今更いじけてもどうしようもないけれど、だから言いたくなかったのだと後悔せずにはいられない。
けれど、それは間違いだった。
「市を信用していないなど、そんな馬鹿な話があるか。」
「え…。」
驚きに見開いた瞳には、いつも通りの長政さまの顔が映り込んだ。呆れても、怒ってもいない。…むしろ、どこか申し訳なさそうに歪んで見えた。
実際、その見立てはそう遠くなかったらしく、「また言葉が足りていなかったか」と、悔し気に吐き出す声が聞こえた。
長政さまは謝罪を口にして、少し、照れ臭そうに視線を外した。
「一緒に習おうと言ったのは、私も、市に料理を作ってやりたかったからだ。」
ぶっきらぼうな口調は、照れ隠しだと知っている。
想像もしていなかった言葉に、胸の内がゆっくりと温かくなっていく。私はただ目をまぁるくさせて、次第に赤くなってゆく長政さまの顔を見つめていた。
照れ臭そうに。恥ずかしそうに。それでも、市のためにはっきりと言葉を紡いでくれている。
「ゆくゆくは、こ、子供も欲しいからな。その時に料理が出来た方が、なにかと便利だろう?夫婦となったんだ。この浅井長政、市にばかり負担をかける気は毛頭ない!」
「長政さま…。」
「そ、それに…やはり、二人一緒にいたいではないか。」
付け足すように小さく漏れた一言に、あぁ、また同じことを考えていたんだと嬉しくなる。
それなのに、市は勝手に疑って、我が儘を言って…。一人で、塞ぎこもうとしていた。
「ごめんなさい。」
言葉が足りていなかった、と長政さまは言った。けれど、それは市も同じ。嫌われたくないからと、口をつぐんでいた。
そんなの、ダメよね。もう、夫婦なんだもの。
「市…一人でお料理を習って、長政さまを驚かせたかったの…。」
美味しいって笑って貰って、こんなものも作れるようになったのか、って、褒めて貰いたかった。
「でも、市も、長政さまと一緒にいたい。…その方が、ずっと素敵だもの。」
覚悟を決めて前を向くと、顔を真っ赤にした長政さまが立っていた。
こんな長政さま、見たの初めて。

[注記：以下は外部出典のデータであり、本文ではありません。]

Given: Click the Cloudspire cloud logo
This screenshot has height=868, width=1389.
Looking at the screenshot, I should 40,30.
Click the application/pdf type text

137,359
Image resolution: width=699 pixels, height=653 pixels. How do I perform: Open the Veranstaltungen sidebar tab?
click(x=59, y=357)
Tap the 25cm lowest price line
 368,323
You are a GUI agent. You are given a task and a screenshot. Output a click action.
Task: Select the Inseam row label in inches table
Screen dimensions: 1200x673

前を向くと、いろんなものを見ることが出来るのね。
それを教えてくれたのは、他でもない長政さま。
私の、すてきな旦那さま。
付き合って数ヶ月。結婚して数週間。
二人で過ごした時間はけして長くはないけれど、これだけは胸を張って言うことができる。
「市、長政さまの奥さんになれて、幸せだわ…。」
心も、体も。あたたかくって、愛おしい。
末永く、よろしくお願い致します。